El señor que cobraba la habitación del hotelucho en el que hacían el amor era un campesino cuarentón, que siempre estaba fumando unos cigarrillos largos y marrones, seguramente había caído detrás de ese mostrador astillado porque no sabía hacer nada más que labrar la tierra; es decir, no era capaz de realizar ningún otro trabajo urbano. Su obligación era simple: cobrar el dinero, entregar la llave, recogerla al final, después de las dos o tres horas en que la pareja fingía que había pasado todo ese tiempo teniendo relaciones sexuales. Lidiar con los borrachos, rechazar a los homosexuales. Acostumbrado a verlos llegar semanalmente, le reprochaba a Diego que se acostara tan públicamente con una haitiana: no podía entenderlo. Le preguntaba si la mujer hedía, si no se le perdía en la oscuridad. A Diego le desagradaba tremendamente este hombre, pero no le decía nada. Pensaba: métete en tus asuntos. No te metas con nosotros, tú no sabes quién soy yo, pensaba. Lo veía de reojo, muy serio, convencido de que con este gesto despectivo el portero entendería cuánto lo despreciaba. Entonces pagaba, sin hablar, y subía a la habitación con Clásica, que estaba consciente de lo que ocurría, su experiencia era abrumadora.

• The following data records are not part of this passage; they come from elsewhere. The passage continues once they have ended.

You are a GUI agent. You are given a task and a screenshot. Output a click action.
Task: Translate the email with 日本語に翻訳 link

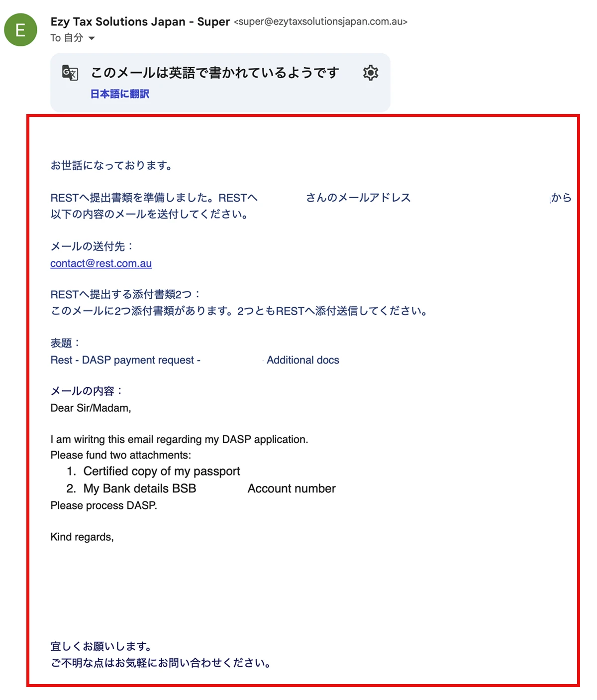119,94
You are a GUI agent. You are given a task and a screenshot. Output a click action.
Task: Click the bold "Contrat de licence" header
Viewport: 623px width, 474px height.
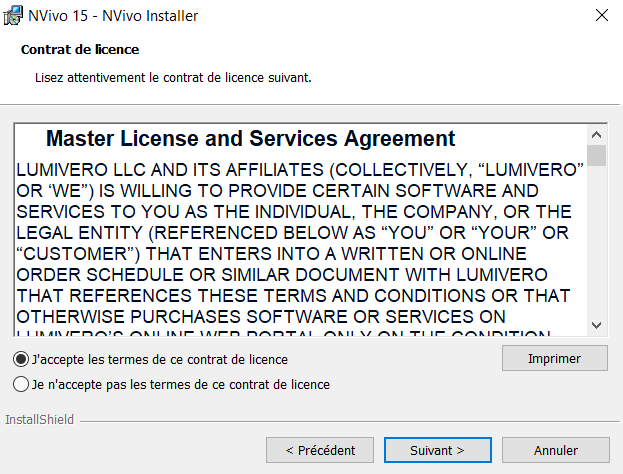pyautogui.click(x=80, y=49)
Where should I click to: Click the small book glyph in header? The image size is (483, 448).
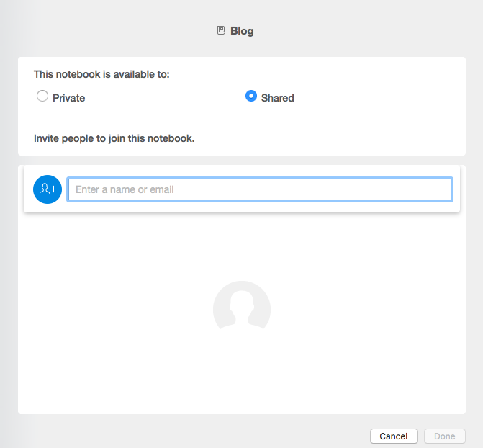[x=221, y=30]
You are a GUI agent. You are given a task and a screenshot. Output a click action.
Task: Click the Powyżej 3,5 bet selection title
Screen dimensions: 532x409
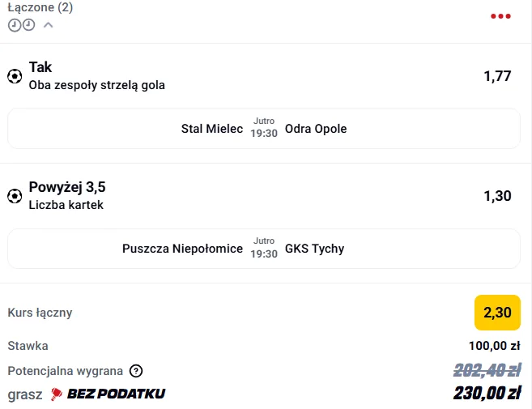[x=67, y=187]
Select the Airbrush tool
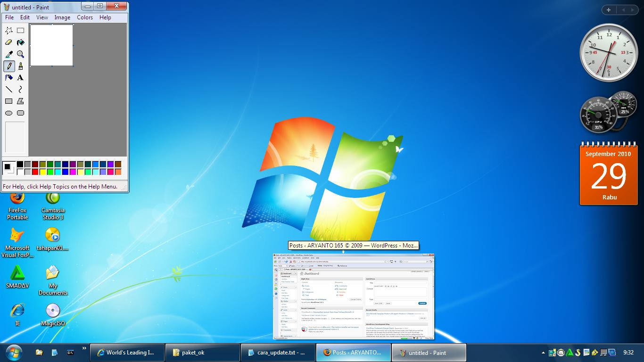The height and width of the screenshot is (362, 644). click(x=8, y=77)

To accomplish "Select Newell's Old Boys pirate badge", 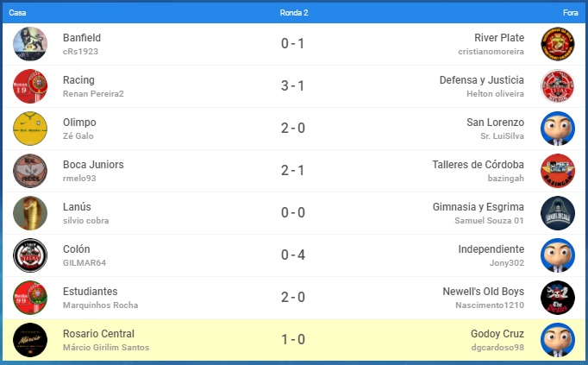I will (558, 298).
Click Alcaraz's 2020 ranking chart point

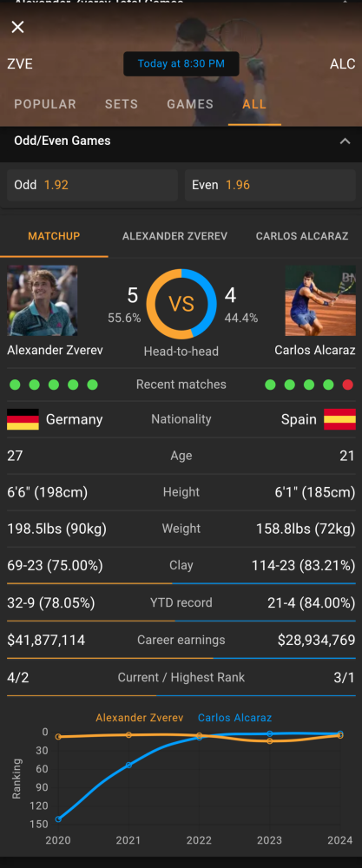click(58, 819)
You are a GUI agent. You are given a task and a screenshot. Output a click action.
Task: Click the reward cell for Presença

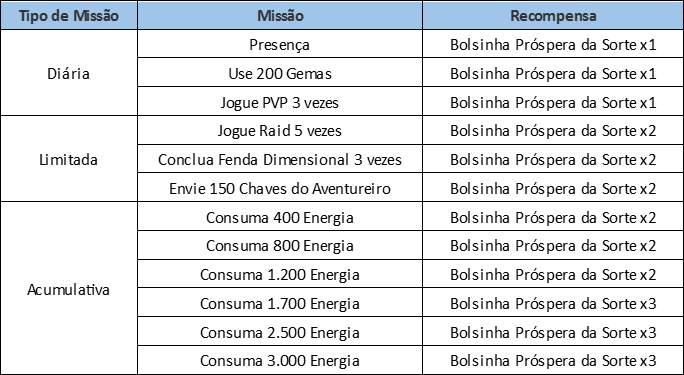tap(553, 44)
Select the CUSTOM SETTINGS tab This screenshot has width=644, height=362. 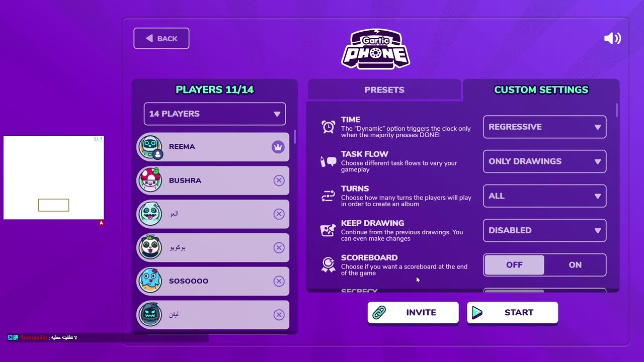point(541,89)
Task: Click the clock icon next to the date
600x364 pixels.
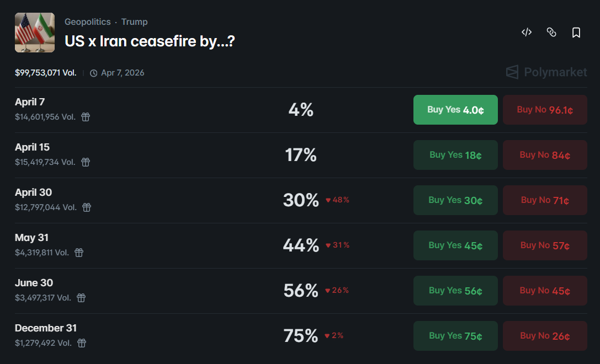Action: tap(94, 72)
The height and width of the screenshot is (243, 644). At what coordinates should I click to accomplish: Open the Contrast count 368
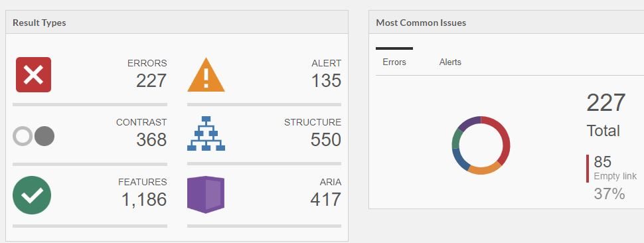[x=151, y=139]
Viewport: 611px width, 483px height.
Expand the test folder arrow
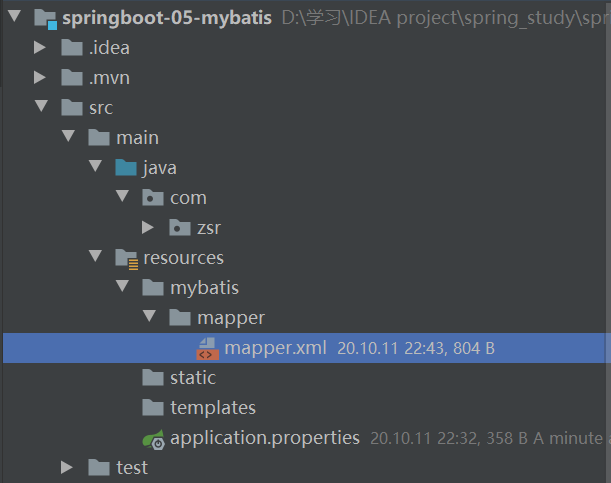[x=67, y=467]
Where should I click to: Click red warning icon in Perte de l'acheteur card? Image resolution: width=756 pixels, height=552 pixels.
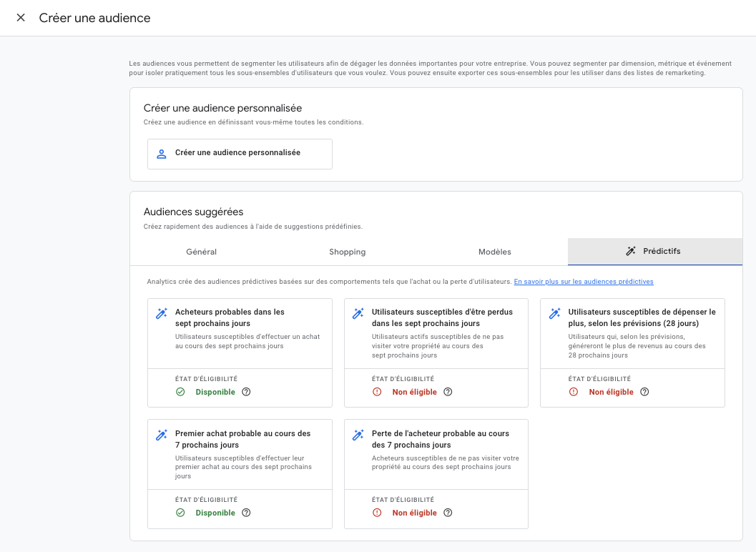tap(377, 513)
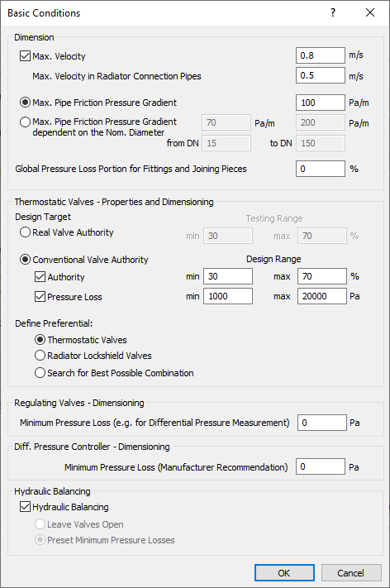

Así pasaron más de dos años.
Pero todo se tiene que acabar, como se acaba todo en la vida, así son las leyes del mundo, quiénes somos nosotros para luchar contra ellas. Un martes que Diego se dirigía al taller, caminaba cerca de la esquina del cementerio con las manos metidas en los bolsillos, hacía frío y niebla por la humedad aunque luego calentaría, quizás en una hora o dos. Compró café en la mesa de doña Alfonsina, una anciana silenciosa y decente que a veces le fiaba las tazas hasta el viernes, el día de cobro en el trabajo. Si él se lo pedía, hasta le leía las manchas del café de gratis, aunque él desconfiaba constantemente de la veracidad de sus poderes. Era, ya, muy tarde. Diego escuchó algo. Vio a un tropel de policías que se bajaba de un camión, entraba corriendo a unos callejones infinitos que él conocía, vio cómo empezaron a sacar a los ilegales que vivían en las habitaciones del fondo, hacinados en literas compartidas, o en el suelo. Lo hicieron profesionalmente, rápidamente, golpearon a alguno que se resistió, tal vez alguien golpeó sólo por placer. Y entonces él vio cómo de allí salió también ella, ahora llamada solamente Sophie, vio cómo la maltrataron, la vio subir a la cama del camión, la vio enjugarse las lágrimas. Cualquier persona que no conociera esta historia podría pensar: este es un día común, todo sucede como debe ser, cenaremos en la noche, veremos la televisión, fornicaremos sin lujuria, mañana caminaremos debajo de un sol antiguo o de una luna de sangre, como siempre. Tal vez los demás creían, falsamente: todo sucede con normalidad, la monótona vida continúa sin aspavientos, andaremos todos por las aceras o por las calles en nuestros autos y olvidaremos este día en el que nada ha pasado, el día que será como cualquier otro día no sólo de mi vida sino de cualquier otra vida parecida a la mía. Algo ocurrió, de repente. Diego no hubiese deseado que algo así sucediera, pero ella pudo verlo, lo observó fijamente parado en la acera con la taza vacía en la mano, viendo hacia el camión (viéndola a ella) que partiría llevándose hacia el olvido su contenido vital, y en su mirada que lo descubría le rogaba algo que nadie le había pedido antes, un acto de contricción como una epifanía: Habla por mí, sálvame, defiéndeme como me dijiste, haz que me bajen de aquí, y me dejen, y todo seguirá igual, y continuaremos amándonos, y continuaremos juntos.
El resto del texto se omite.